Exercise instructions:
Your copy begins at the line with "The image size" and runs through the end of the data below. Set down only those lines exactly, without pictures.

Collected data:
# # # # #

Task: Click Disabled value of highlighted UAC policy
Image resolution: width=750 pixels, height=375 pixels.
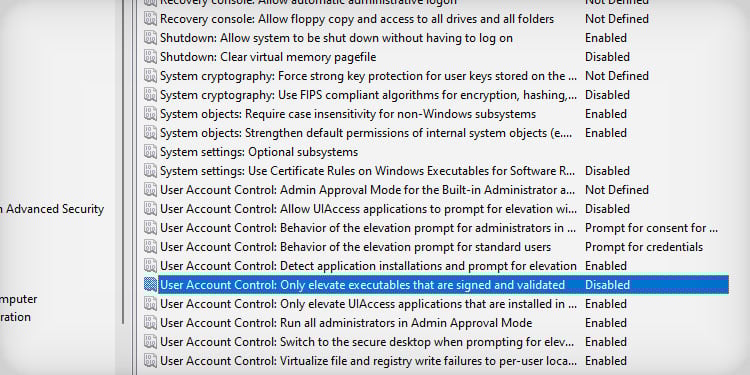Action: click(607, 285)
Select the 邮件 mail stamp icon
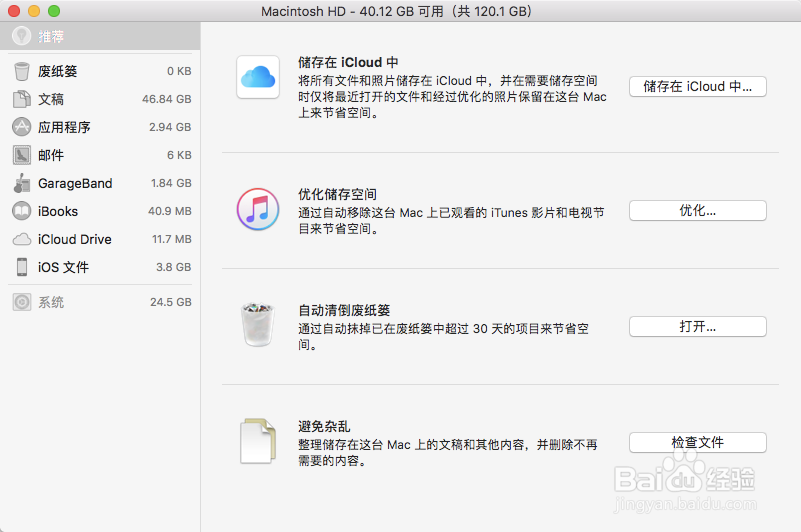The width and height of the screenshot is (801, 532). [21, 155]
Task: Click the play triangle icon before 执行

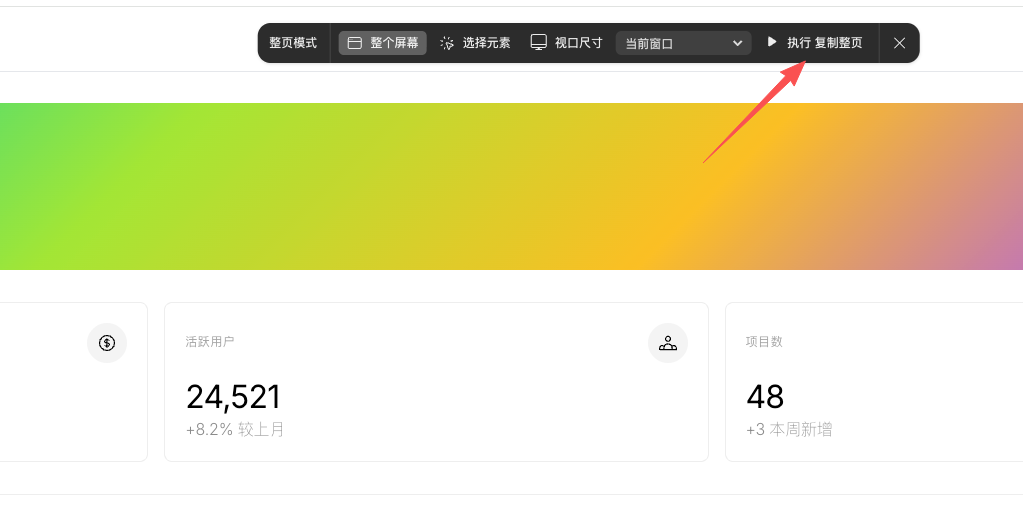Action: tap(772, 42)
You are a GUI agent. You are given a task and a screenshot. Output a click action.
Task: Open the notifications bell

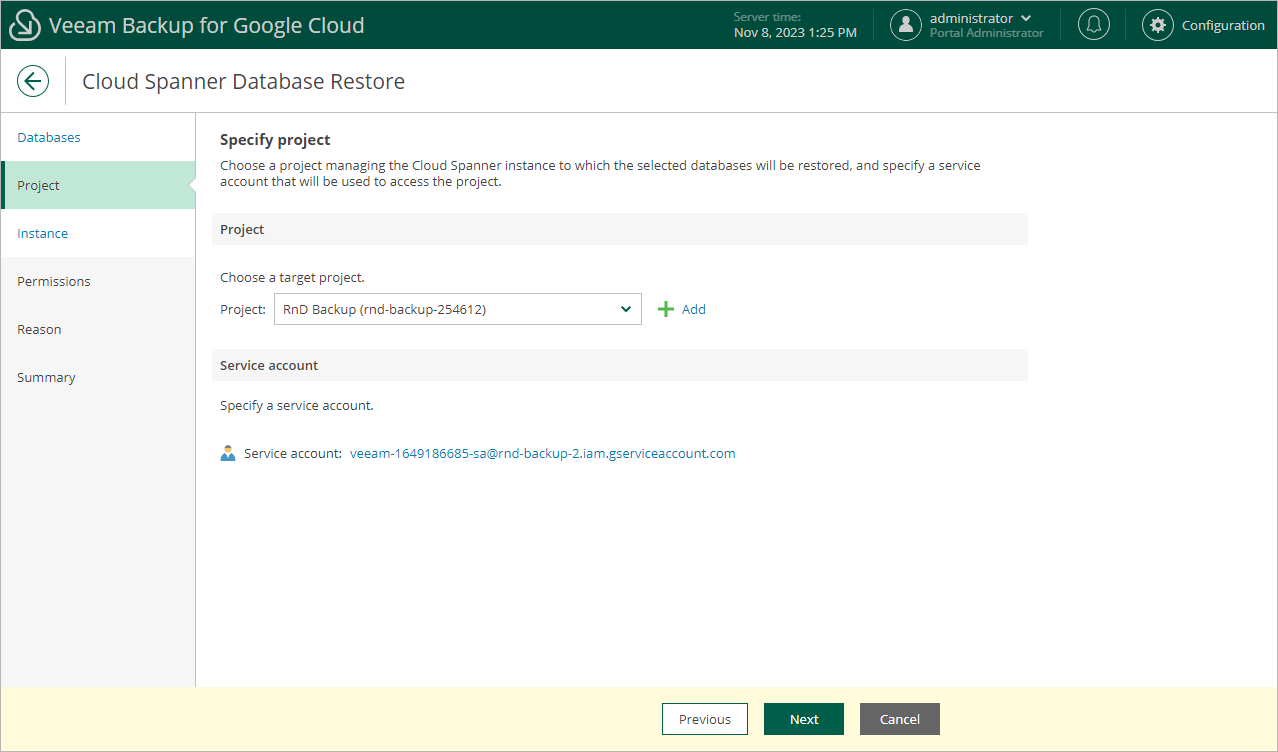1094,25
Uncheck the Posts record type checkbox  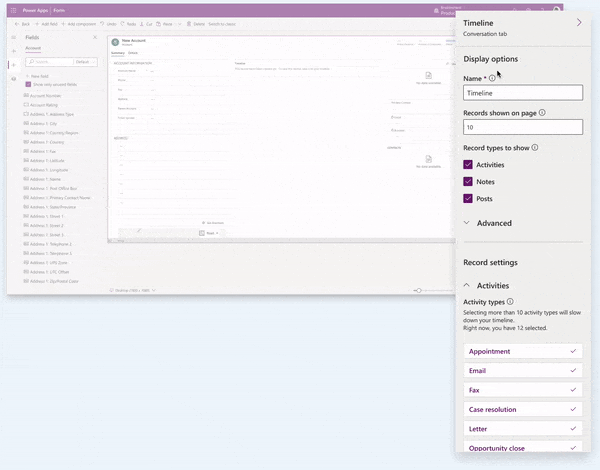coord(470,199)
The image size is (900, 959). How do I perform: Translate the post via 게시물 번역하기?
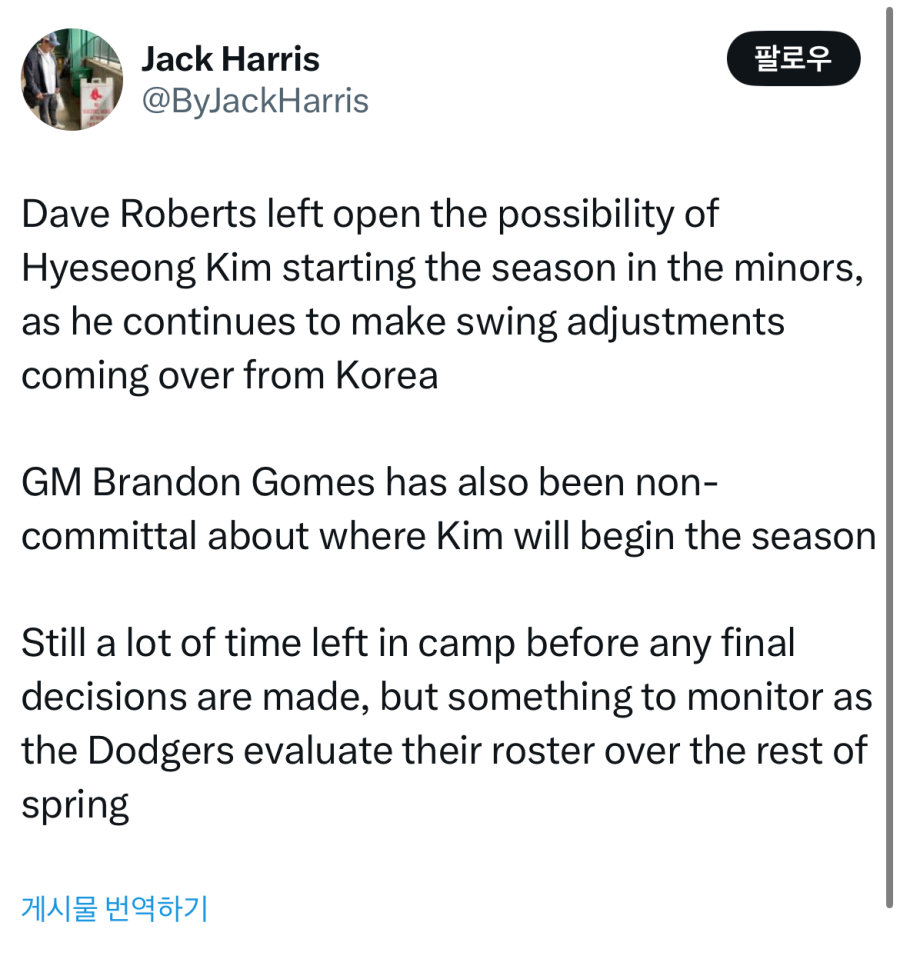[x=114, y=908]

# # # # #

Solution for this problem:
The image size is (900, 959). How do I perform: Translate the post via 게시물 번역하기?
[x=114, y=908]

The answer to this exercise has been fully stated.